'Don't worry,' Tierce said, following Disra's glare. 'He'll get over it soon enough.'
'Or else he'll soon find himself impaled on a sharp pole somewhere out in Unknown Space,' Flim growled without turning around. 'Right next to the two of you.' Disra looked up at Tierce. 'What's his problem?'
'Nothing serious,' Tierce said, dismissing the con man with a wave of his hand. 'He's worried about that alien ship, that's all.'
'Ah,' Disra said, smiling tightly. Yes—the mysterious alien ship which that sleeper cell pilot had spotted and made a recording of off Pakrik Minor. 'What's the status on that, anyway?'
'The analysts should be finished anytime,' Tierce assured him. 'I have a feeling this may be it, Your Excellency.'
Disra felt a shiver ripple up his back. 'You really think that was the Hand of Thrawn in that ship?'
'You saw the design,' Tierce pointed out. 'Part TIE fighter, part something else. Yes, I think that's the Hand, or else his agent, or else someone from Captain Parck. Whichever, I think we may finally have lured our target into the open.'
Flim made a rumbling noise in the back of his throat. 'Like you might lure out a Death Star,' he muttered.
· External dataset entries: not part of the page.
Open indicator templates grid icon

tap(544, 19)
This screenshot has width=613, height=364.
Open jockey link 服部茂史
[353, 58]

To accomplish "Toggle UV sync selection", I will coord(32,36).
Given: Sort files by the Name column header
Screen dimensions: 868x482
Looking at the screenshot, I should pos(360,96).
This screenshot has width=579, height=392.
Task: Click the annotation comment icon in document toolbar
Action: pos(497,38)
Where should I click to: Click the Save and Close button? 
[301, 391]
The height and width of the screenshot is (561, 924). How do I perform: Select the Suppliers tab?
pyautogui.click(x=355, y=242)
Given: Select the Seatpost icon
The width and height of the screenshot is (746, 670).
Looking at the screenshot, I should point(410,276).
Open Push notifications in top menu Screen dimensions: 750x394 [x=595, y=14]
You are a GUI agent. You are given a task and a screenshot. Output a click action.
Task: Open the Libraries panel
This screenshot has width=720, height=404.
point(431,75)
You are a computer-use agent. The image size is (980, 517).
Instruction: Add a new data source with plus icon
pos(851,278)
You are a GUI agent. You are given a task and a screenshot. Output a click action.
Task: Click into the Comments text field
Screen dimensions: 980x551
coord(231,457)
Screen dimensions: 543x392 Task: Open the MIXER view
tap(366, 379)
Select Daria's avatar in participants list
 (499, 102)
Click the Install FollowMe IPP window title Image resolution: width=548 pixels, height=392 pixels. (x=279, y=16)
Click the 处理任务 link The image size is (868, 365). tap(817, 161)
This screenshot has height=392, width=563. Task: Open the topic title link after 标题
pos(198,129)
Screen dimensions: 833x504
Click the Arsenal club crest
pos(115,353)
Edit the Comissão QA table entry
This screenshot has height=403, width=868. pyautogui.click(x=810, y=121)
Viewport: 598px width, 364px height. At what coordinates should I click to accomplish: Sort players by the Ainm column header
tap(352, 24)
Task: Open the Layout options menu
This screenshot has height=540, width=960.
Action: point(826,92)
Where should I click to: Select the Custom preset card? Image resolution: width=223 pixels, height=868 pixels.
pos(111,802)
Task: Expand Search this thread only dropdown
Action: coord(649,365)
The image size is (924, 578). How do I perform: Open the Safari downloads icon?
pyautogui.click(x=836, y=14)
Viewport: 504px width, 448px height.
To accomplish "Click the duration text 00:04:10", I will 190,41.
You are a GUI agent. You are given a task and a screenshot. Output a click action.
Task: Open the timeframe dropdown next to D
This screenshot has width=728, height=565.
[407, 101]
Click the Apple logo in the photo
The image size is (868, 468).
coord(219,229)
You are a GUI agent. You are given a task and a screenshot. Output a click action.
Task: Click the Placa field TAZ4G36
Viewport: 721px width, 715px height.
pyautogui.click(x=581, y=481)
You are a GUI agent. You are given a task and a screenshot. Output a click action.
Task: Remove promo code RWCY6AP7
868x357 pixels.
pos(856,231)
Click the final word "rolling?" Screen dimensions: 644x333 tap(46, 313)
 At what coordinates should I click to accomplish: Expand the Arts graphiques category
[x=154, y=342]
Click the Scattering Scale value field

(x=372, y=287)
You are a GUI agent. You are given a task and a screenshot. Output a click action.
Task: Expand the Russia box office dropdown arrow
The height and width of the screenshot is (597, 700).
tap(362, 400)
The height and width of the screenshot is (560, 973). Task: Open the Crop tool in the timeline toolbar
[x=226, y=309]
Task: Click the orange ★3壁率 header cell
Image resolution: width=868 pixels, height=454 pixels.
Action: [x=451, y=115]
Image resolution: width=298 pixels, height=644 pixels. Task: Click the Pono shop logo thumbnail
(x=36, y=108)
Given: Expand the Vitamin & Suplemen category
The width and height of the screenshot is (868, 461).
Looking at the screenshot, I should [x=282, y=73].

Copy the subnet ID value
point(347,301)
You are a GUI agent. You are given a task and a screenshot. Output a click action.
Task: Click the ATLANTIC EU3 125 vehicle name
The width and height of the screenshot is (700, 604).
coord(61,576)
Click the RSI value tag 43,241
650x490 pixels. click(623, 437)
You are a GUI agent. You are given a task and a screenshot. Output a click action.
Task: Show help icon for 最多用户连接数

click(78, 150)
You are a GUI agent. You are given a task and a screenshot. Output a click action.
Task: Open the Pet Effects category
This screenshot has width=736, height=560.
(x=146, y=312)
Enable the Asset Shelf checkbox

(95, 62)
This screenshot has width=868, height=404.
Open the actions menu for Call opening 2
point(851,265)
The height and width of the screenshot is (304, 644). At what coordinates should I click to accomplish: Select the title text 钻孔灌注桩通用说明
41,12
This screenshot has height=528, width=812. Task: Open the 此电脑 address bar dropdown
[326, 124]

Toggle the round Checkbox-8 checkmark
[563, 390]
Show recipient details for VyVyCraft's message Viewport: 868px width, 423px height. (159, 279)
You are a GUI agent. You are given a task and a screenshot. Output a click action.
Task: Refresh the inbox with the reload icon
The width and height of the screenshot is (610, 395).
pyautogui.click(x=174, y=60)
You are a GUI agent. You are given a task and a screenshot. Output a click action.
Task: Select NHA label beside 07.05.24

'You're overdoing the melodrama just a bit, Admiral,' Tierce said, his patience starting to sound a little strained. 'Whoever they are, there are a dozen ways we can keep them from getting close enough to figure out you're a fraud.'
'And what if they want to say hello?' Flim countered. 'What are you going to say then? That I've got laryngitis? That I just stepped out for a week?'
'Hold it, both of you,' Disra cut them off as the comm light on his desk began to blink. 'This may be it.'
He keyed the comm. 'Moff Disra,' he said.
The man on the display was middle-aged, with the slightly nearsighted look of someone who has spent long years staring at a computer display. 'Colonel Uday, Your Excellency: Imperial Intelligence Analysis. I have the final report on that record you sent me.'
'Excellent,' Disra said. 'Send it immediately.'
'Yes, sir,' Uday said, glancing down and working keys off-camera. Another light on Disra's display winked on and then off again, marking the transfer. 'I'm afraid there wasn't much we could get on the ship itself,' Uday continued. 'But what there was is in there.'
'Thank you,' Disra said, trying not to sound too impatient. The sooner he could cut off this garrulous fool, the sooner he and Tierce could start going over the report line by line. 'You'll be receiving a commendation for your quick work.'
'Two points, first, if I may, Your Excellency,' Uday said, holding up two fingers.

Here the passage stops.